◆ **WHAT TO PRODUCE**
Return, exactly as written, every line from the first line of the data below through the line that contains "Task: Expand the".

═══ DATA FOR PROCESSING ═══

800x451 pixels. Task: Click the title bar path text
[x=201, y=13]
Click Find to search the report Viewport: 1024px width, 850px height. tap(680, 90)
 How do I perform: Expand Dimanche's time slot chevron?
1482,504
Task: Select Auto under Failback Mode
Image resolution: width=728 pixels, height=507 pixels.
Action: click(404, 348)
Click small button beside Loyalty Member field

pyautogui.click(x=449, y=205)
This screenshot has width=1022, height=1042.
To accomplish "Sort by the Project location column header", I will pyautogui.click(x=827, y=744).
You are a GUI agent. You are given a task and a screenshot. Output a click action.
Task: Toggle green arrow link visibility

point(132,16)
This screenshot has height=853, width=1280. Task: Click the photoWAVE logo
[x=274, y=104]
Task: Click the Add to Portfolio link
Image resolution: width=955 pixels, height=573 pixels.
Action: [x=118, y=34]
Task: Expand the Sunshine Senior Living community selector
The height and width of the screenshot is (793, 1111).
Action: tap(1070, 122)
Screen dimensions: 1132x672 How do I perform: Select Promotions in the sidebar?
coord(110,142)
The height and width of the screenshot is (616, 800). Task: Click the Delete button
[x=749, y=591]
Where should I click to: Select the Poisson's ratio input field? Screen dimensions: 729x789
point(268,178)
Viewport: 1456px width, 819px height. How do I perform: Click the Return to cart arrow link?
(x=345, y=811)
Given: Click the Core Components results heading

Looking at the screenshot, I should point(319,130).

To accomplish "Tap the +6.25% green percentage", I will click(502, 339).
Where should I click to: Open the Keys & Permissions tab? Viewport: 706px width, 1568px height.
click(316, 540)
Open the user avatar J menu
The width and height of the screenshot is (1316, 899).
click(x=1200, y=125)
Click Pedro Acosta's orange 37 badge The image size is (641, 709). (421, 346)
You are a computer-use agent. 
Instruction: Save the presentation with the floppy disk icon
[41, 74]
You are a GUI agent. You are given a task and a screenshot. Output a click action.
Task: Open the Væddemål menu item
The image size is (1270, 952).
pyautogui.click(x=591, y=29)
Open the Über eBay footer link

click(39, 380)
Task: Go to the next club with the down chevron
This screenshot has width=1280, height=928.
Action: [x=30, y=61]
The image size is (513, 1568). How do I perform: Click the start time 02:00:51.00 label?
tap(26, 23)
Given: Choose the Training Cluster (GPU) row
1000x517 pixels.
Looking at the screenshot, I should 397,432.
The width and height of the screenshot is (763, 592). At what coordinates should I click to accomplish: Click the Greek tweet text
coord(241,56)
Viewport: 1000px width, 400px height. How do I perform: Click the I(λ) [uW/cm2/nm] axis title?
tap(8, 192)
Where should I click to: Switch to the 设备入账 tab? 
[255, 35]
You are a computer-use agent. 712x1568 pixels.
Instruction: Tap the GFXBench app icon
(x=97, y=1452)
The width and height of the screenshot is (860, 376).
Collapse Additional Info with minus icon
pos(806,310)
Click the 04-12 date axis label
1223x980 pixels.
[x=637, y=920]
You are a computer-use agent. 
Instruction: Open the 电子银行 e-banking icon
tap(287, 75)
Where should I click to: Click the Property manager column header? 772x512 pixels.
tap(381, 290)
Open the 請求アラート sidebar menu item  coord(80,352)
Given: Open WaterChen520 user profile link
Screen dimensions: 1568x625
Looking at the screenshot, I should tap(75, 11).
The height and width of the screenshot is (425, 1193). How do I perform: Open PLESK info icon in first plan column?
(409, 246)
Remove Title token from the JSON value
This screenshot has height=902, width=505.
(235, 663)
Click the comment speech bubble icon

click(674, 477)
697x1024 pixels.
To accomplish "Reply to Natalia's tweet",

═══

◆ **EXERCISE OUTPUT**
800x451 pixels. Task: Click the title bar path text
[x=201, y=13]
Click Find to search the report Viewport: 1024px width, 850px height. tap(680, 90)
 How do I perform: Expand Dimanche's time slot chevron?
1482,504
Task: Select Auto under Failback Mode
Image resolution: width=728 pixels, height=507 pixels.
Action: click(404, 348)
Click small button beside Loyalty Member field

pyautogui.click(x=449, y=205)
This screenshot has width=1022, height=1042.
To accomplish "Sort by the Project location column header", I will pyautogui.click(x=827, y=744).
You are a GUI agent. You are given a task and a screenshot. Output a click action.
Task: Toggle green arrow link visibility

point(132,16)
This screenshot has height=853, width=1280. Task: Click the photoWAVE logo
[x=274, y=104]
Task: Click the Add to Portfolio link
Image resolution: width=955 pixels, height=573 pixels.
Action: [x=118, y=34]
Task: Expand the Sunshine Senior Living community selector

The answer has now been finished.